Dataset excerpt

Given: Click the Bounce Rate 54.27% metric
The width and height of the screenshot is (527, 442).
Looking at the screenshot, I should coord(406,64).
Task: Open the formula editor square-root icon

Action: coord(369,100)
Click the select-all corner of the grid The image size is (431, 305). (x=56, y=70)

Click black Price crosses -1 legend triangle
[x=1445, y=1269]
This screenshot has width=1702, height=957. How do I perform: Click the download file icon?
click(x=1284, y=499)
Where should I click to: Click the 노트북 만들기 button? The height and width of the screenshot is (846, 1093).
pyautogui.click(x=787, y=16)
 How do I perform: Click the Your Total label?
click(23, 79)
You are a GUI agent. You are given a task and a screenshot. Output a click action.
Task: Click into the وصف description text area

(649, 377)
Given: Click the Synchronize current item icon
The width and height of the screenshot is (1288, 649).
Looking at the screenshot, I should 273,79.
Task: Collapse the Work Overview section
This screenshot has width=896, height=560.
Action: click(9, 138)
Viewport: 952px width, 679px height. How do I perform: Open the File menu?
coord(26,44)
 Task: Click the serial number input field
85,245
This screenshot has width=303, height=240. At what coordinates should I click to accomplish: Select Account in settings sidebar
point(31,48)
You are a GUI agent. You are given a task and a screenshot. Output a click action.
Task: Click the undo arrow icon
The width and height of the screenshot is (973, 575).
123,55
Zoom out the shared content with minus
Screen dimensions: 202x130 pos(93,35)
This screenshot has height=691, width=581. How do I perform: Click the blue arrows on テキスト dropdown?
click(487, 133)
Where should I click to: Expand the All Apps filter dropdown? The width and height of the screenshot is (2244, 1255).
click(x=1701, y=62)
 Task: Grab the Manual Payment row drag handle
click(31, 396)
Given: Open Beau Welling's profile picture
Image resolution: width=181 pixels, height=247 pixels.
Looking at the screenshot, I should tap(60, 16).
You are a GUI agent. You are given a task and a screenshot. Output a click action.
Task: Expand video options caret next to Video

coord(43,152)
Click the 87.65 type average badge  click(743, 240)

To do: Rewrite the listing above with "GUI agent" replaced by "desktop agent" everywhere it appears, leaving all other text unchanged.

Result of the task:
Given: Click the Bounce Rate 54.27% metric
The width and height of the screenshot is (527, 442).
Looking at the screenshot, I should coord(406,64).
Task: Open the formula editor square-root icon

Action: coord(369,100)
Click the select-all corner of the grid The image size is (431, 305). (x=56, y=70)

Click black Price crosses -1 legend triangle
[x=1445, y=1269]
This screenshot has width=1702, height=957. How do I perform: Click the download file icon?
click(x=1284, y=499)
Where should I click to: Click the 노트북 만들기 button? The height and width of the screenshot is (846, 1093).
pyautogui.click(x=787, y=16)
 How do I perform: Click the Your Total label?
click(23, 79)
You are a desktop agent. You are given a task and a screenshot. Output a click action.
Task: Click into the وصف description text area

(649, 377)
Given: Click the Synchronize current item icon
The width and height of the screenshot is (1288, 649).
Looking at the screenshot, I should 273,79.
Task: Collapse the Work Overview section
This screenshot has width=896, height=560.
Action: click(9, 138)
Viewport: 952px width, 679px height. How do I perform: Open the File menu?
coord(26,44)
 Task: Click the serial number input field
85,245
This screenshot has width=303, height=240. At what coordinates should I click to accomplish: Select Account in settings sidebar
point(31,48)
You are a desktop agent. You are given a task and a screenshot. Output a click action.
Task: Click the undo arrow icon
The width and height of the screenshot is (973, 575).
123,55
Zoom out the shared content with minus
Screen dimensions: 202x130 pos(93,35)
This screenshot has height=691, width=581. How do I perform: Click the blue arrows on テキスト dropdown?
click(487, 133)
Where should I click to: Expand the All Apps filter dropdown? The width and height of the screenshot is (2244, 1255).
click(x=1701, y=62)
 Task: Grab the Manual Payment row drag handle
click(31, 396)
Given: Open Beau Welling's profile picture
Image resolution: width=181 pixels, height=247 pixels.
Looking at the screenshot, I should tap(60, 16).
You are a desktop agent. You are given a task and a screenshot. Output a click action.
Task: Expand video options caret next to Video

coord(43,152)
Click the 87.65 type average badge  click(743, 240)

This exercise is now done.